La ville de Nizwa, ancienne capitale du pays, possède plusieurs restaurants traditionnels autour de son fort. Le vendredi matin, le marché aux animaux et le souk aux épices de Nizwa attirent des producteurs venus de tout l’intérieur du pays. C’est là que l’on trouve les meilleures dattes Fard et les mélanges d’épices les plus frais. À Salalah, dans le sud du pays, les restaurants de poisson grillé alignés face à la mer d’Arabie proposent un Mashuai d’une fraîcheur incomparable.
Conseils pratiques pour bien manger à Oman
La nourriture omanaise est généralement halal, ce qui signifie que le porc est absent des menus. L’alcool est disponible dans certains hôtels internationaux mais n’accompagne jamais la cuisine traditionnelle. Les voyageurs végétariens trouveront des options, notamment des plats de légumes épicés et de riz, mais la cuisine locale est majoritairement carnée.
Les horaires des repas diffèrent légèrement des habitudes européennes. Le déjeuner, pris entre 13h et 15h, est le repas principal. Le dîner se prend souvent après 21h, surtout pendant les mois chauds où la vie nocturne reprend ses droits. Pendant le Ramadan, les restaurants sont fermés en journée et ouvrent à l’heure de l’iftar, le repas de rupture du jeûne : c’est l’un des meilleurs moments pour partager un repas avec des Omanais et goûter des plats préparés avec un soin particulier.

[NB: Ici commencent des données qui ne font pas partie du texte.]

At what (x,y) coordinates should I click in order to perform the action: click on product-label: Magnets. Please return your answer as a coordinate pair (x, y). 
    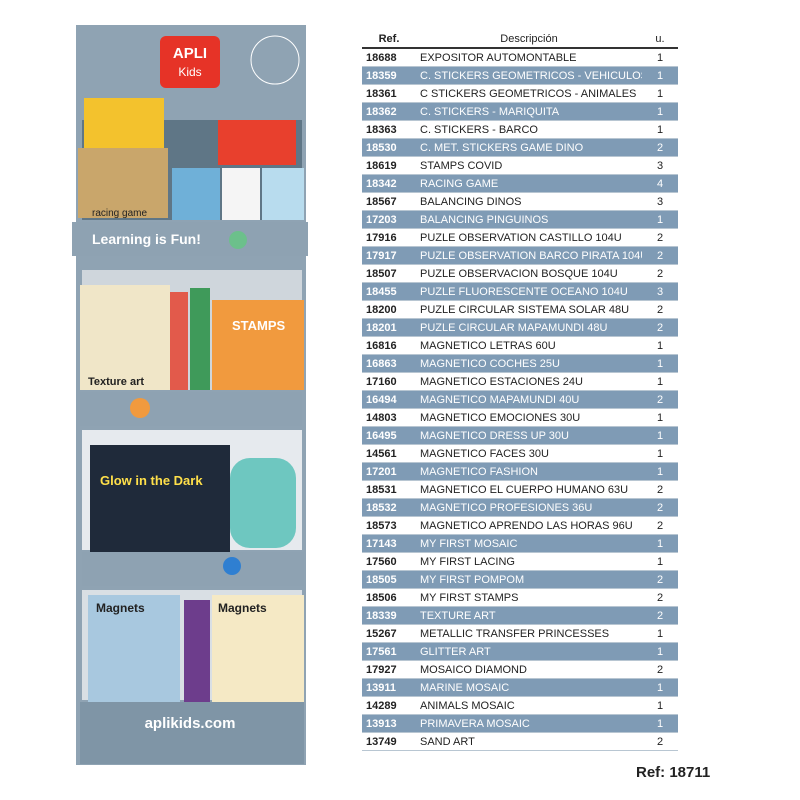
    Looking at the image, I should click on (120, 608).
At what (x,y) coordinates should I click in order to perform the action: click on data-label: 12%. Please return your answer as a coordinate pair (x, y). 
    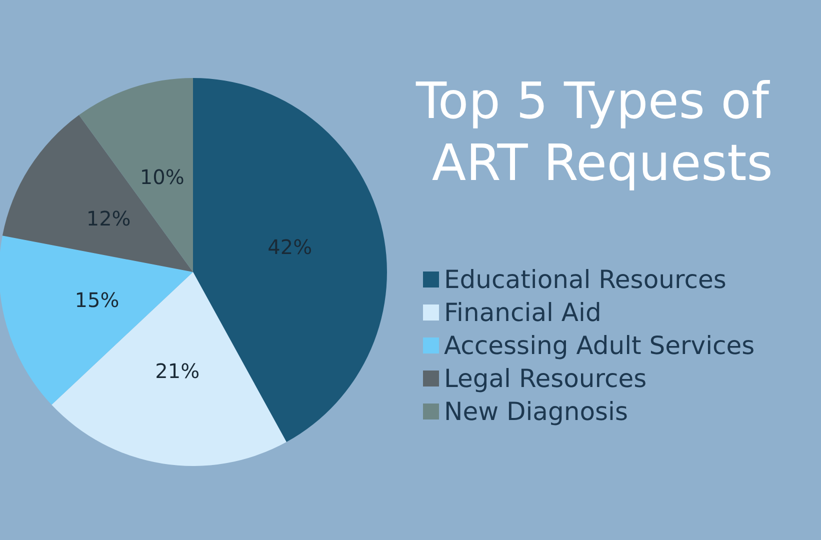
    Looking at the image, I should click on (108, 218).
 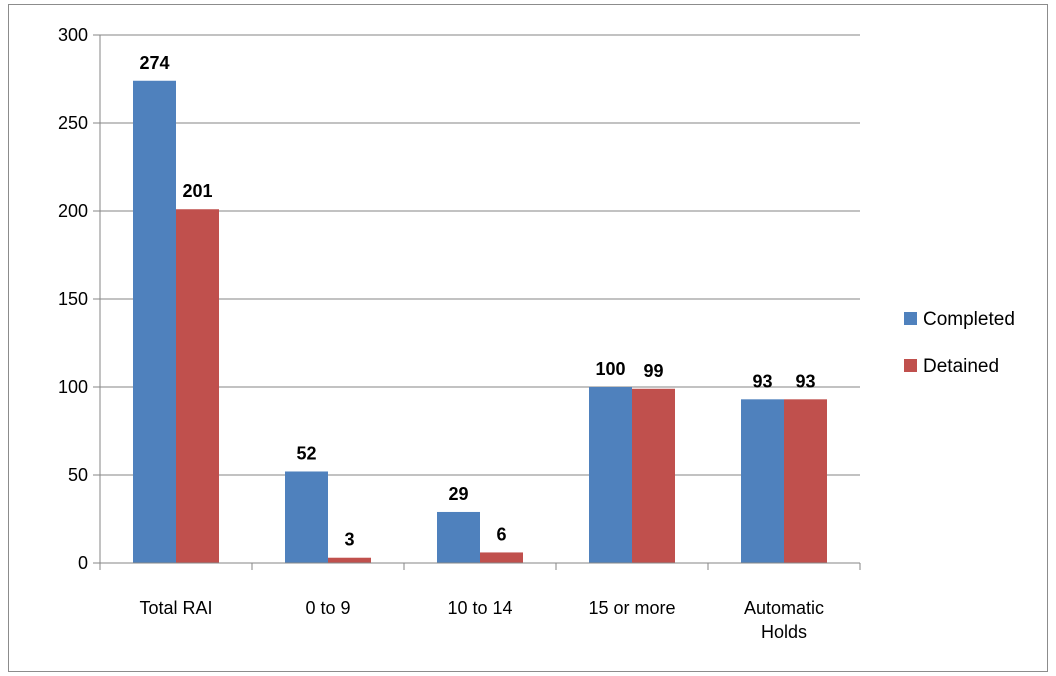 I want to click on data-label-completed-15-or-more: 100, so click(x=610, y=369).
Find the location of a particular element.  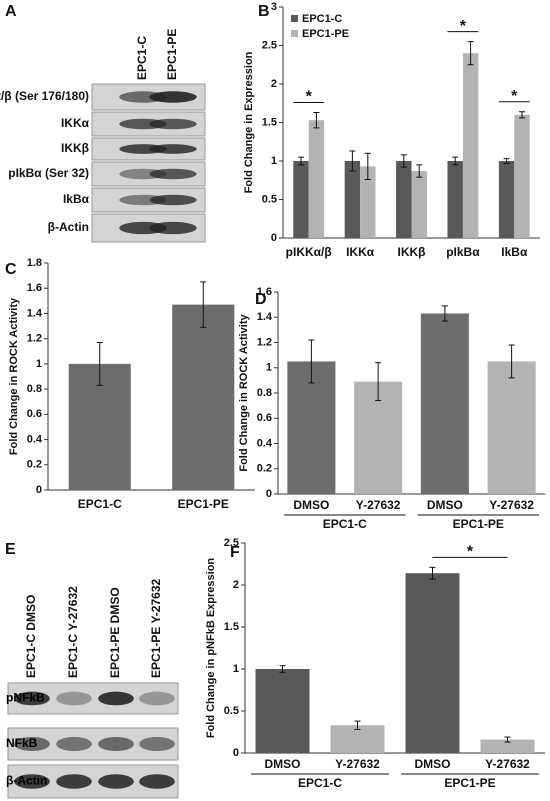

panel-letter: A is located at coordinates (11, 12).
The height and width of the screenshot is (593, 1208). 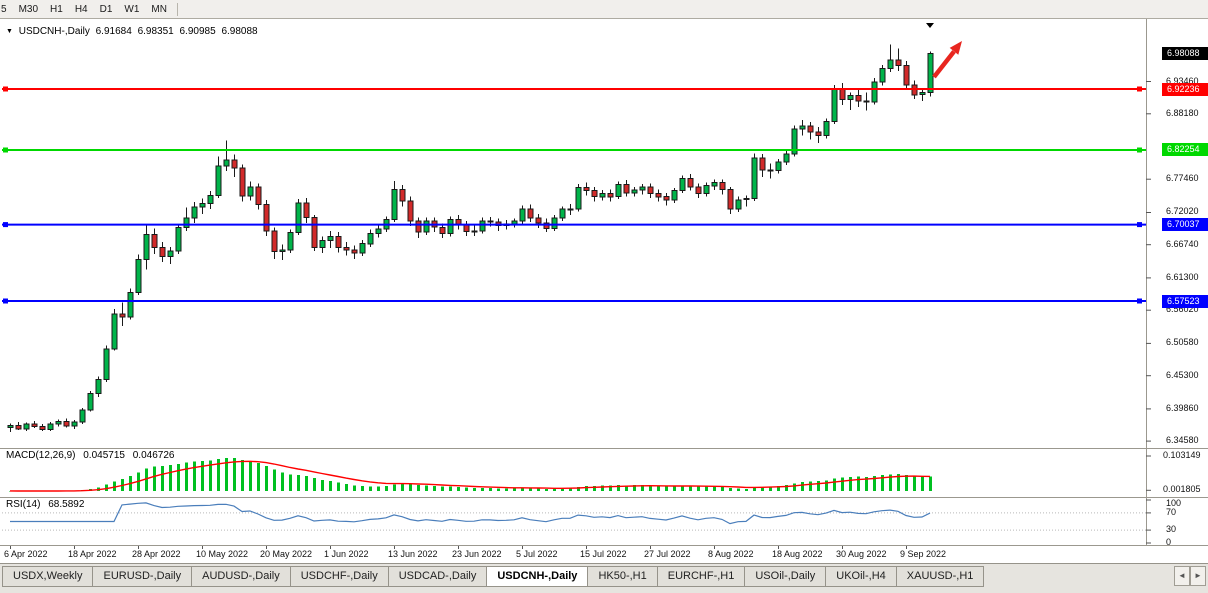 What do you see at coordinates (930, 26) in the screenshot?
I see `data-end-marker-icon` at bounding box center [930, 26].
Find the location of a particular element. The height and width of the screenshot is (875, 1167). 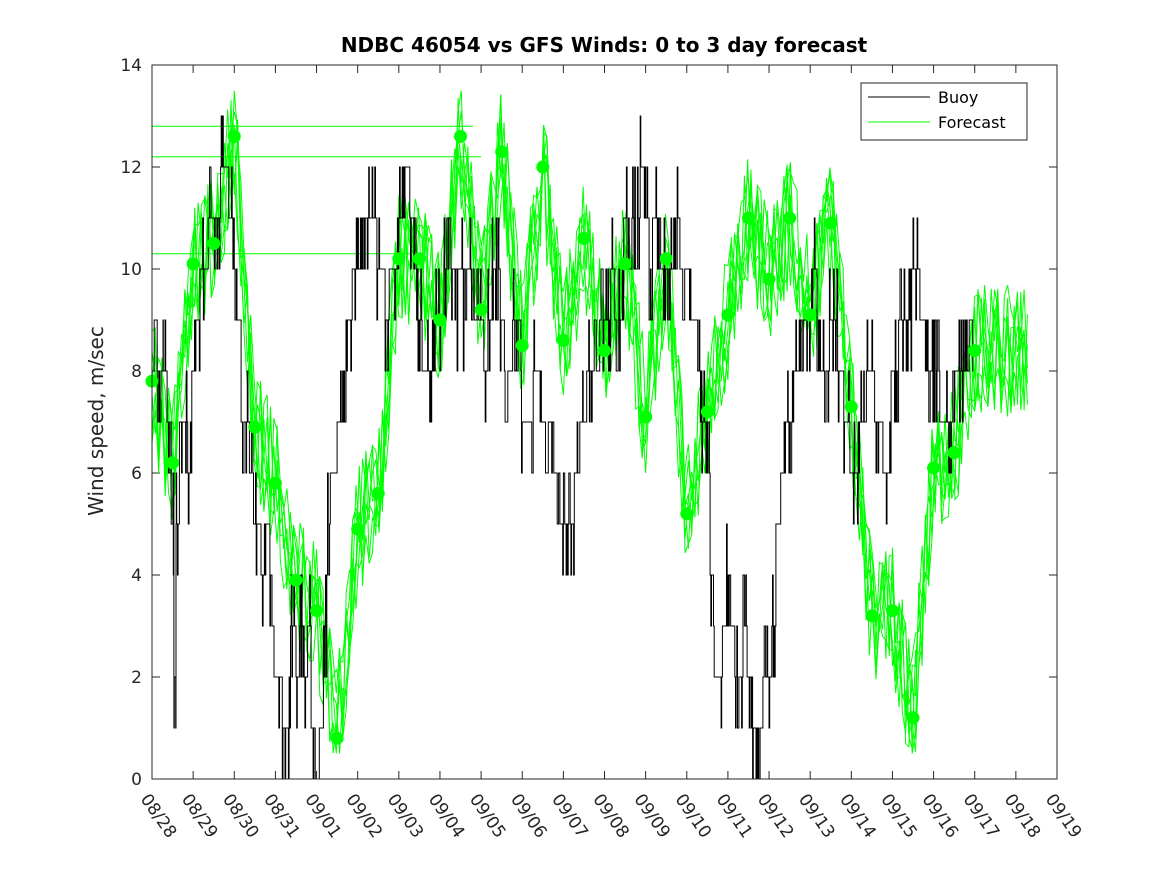

y-tick-label: 0 is located at coordinates (136, 780).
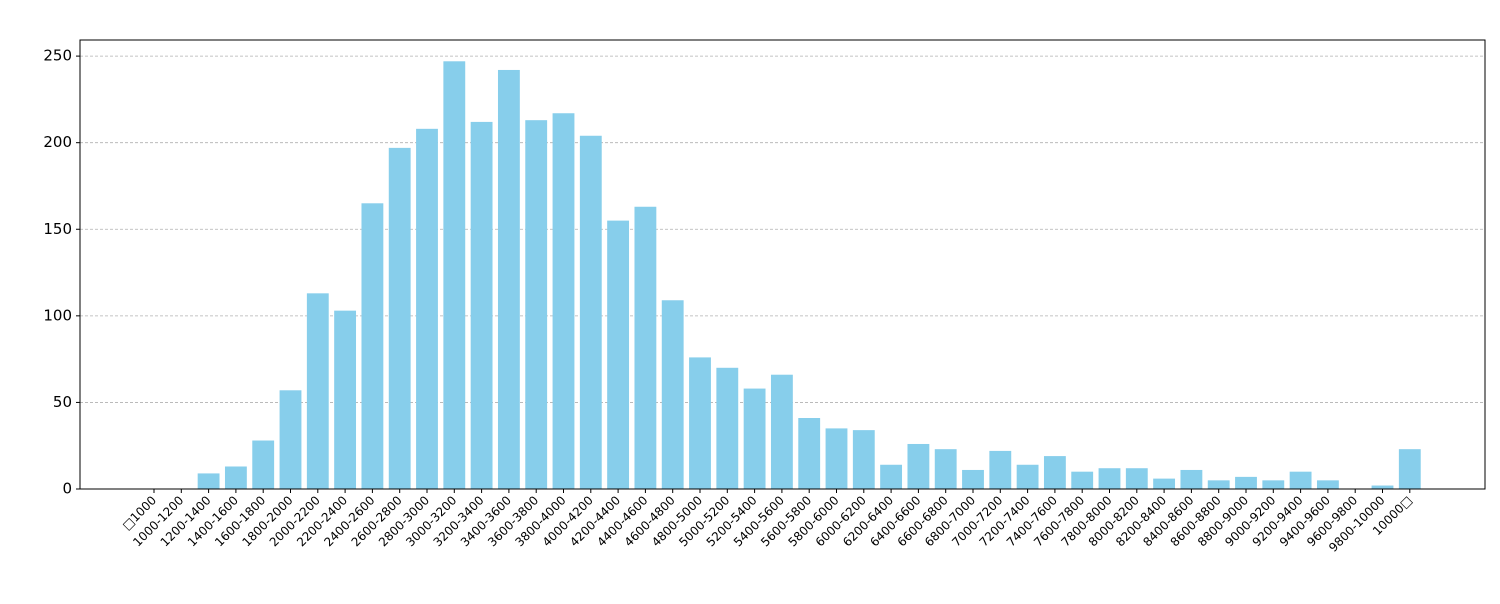 This screenshot has height=604, width=1500. What do you see at coordinates (58, 142) in the screenshot?
I see `y-tick-label: 200` at bounding box center [58, 142].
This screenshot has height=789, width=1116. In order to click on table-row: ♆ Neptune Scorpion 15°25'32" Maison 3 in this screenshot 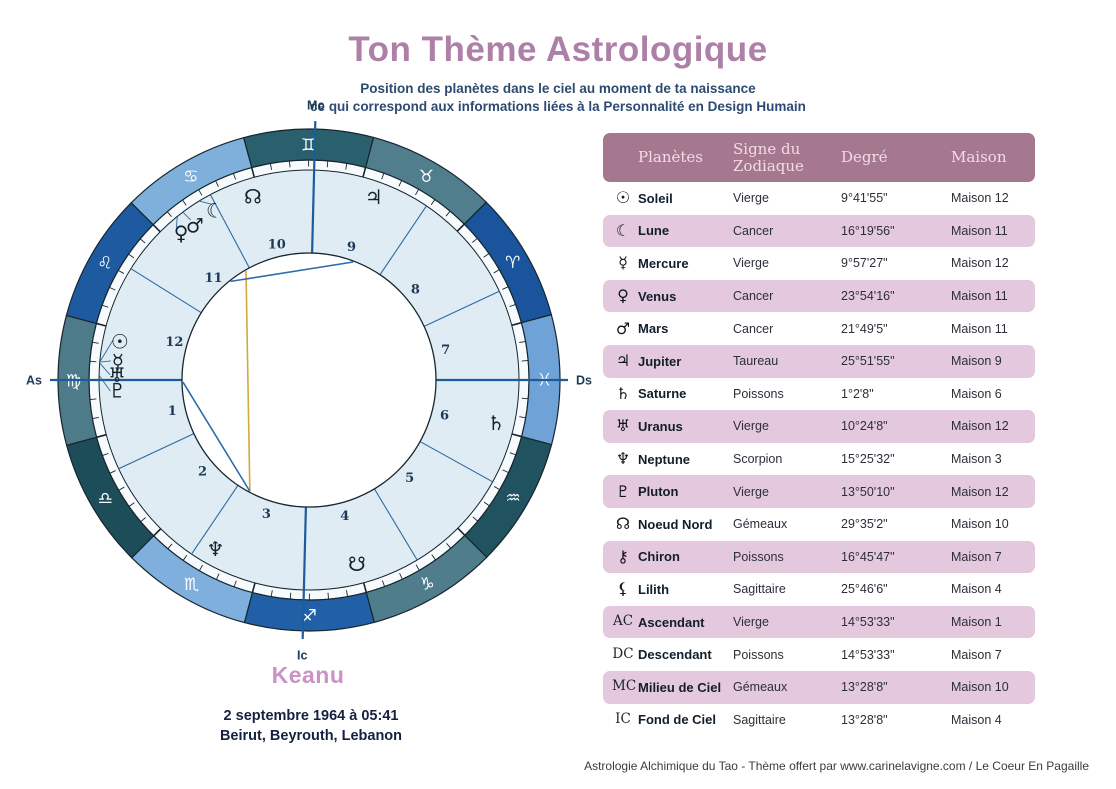, I will do `click(819, 460)`.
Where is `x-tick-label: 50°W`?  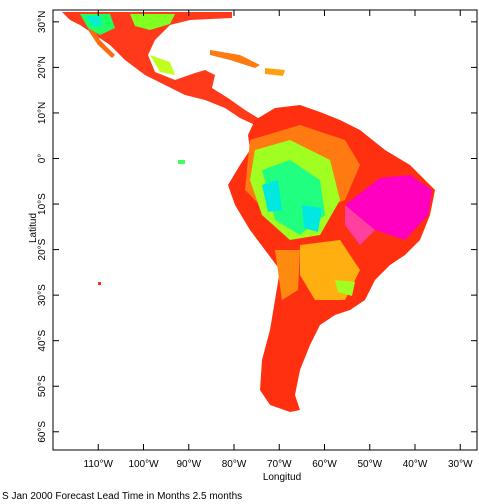
x-tick-label: 50°W is located at coordinates (370, 464).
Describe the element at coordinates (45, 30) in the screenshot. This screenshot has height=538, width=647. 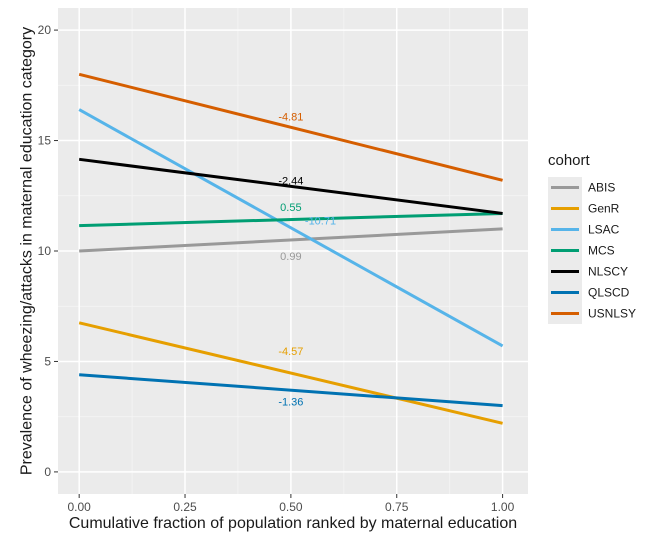
I see `y-tick-label: 20` at that location.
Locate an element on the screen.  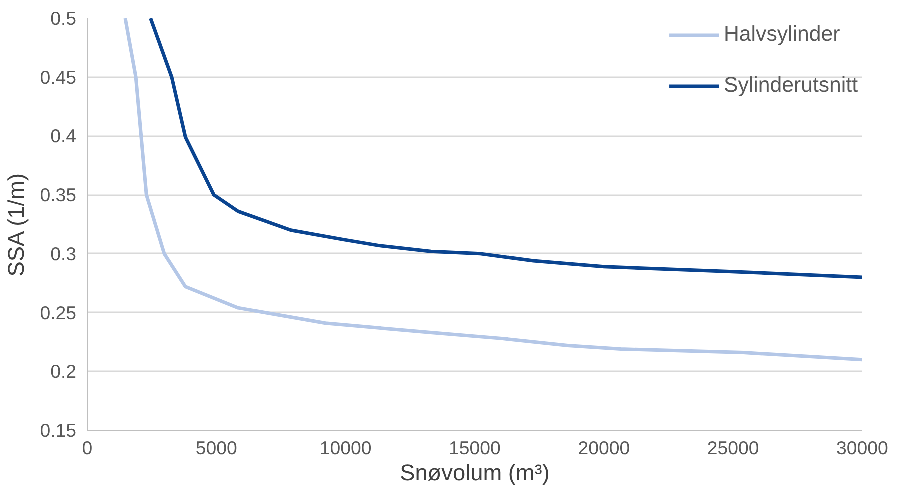
y-tick-label: 0.3 is located at coordinates (64, 254).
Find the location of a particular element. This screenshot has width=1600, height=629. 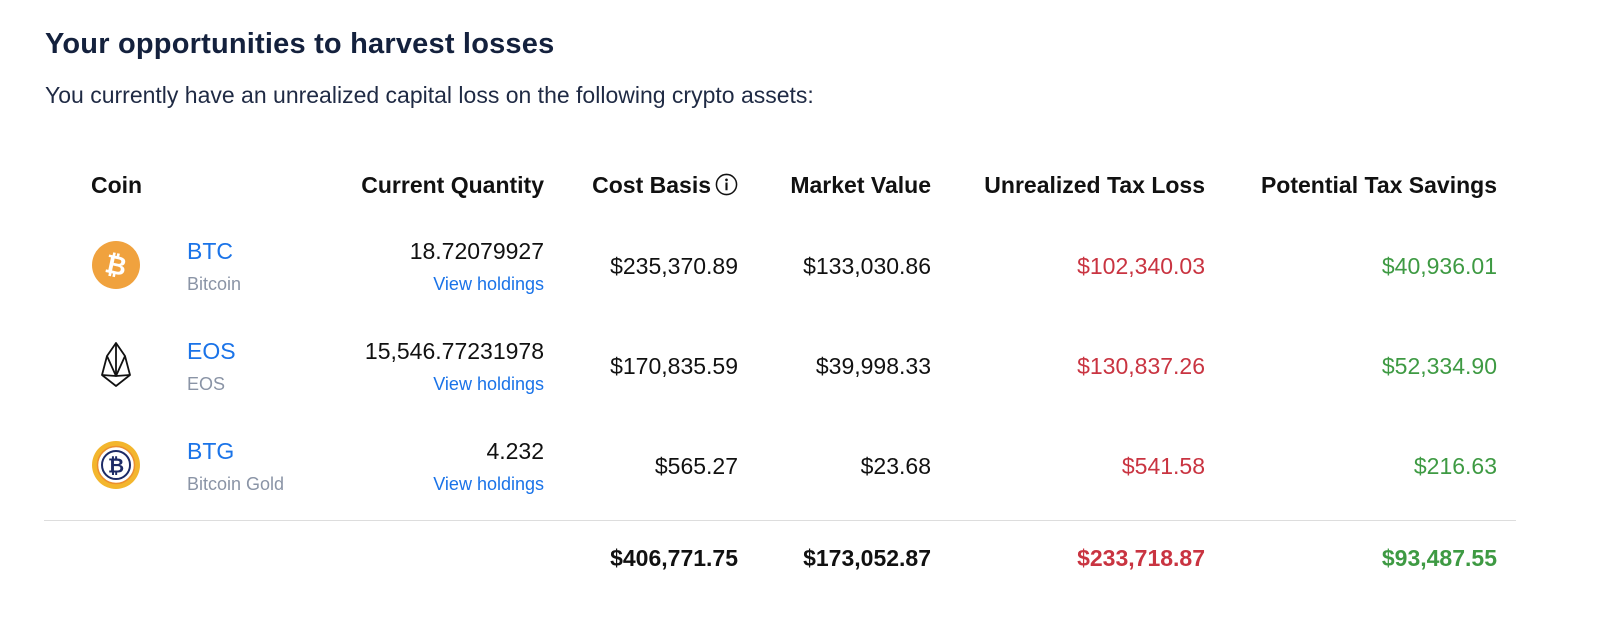

current-quantity: 18.72079927 is located at coordinates (476, 251).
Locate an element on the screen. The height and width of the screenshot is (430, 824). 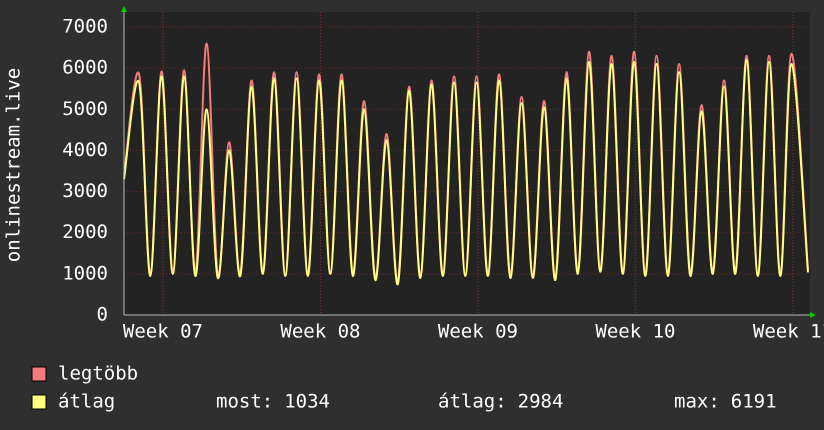
x-tick-label: Week 10 is located at coordinates (635, 332).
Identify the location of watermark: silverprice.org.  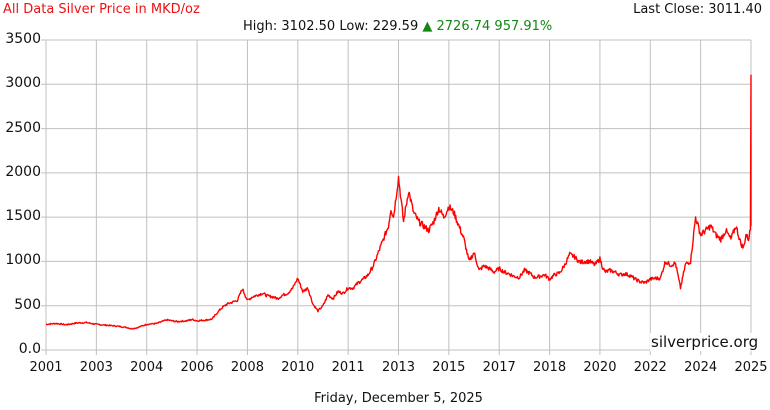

Emporter quelques sachets de loomi et de mélange d’épices à Majboos dans ses bagages est une idée que de nombreux voyageurs regrettent de ne pas avoir eue. Ces ingrédients sont légers, peu coûteux et permettent de recréer chez soi, avec un résultat imparfait mais évocateur, les saveurs découvertes sur place. La halwa de Salalah se conserve plusieurs semaines et voyage bien dans un contenant hermétique.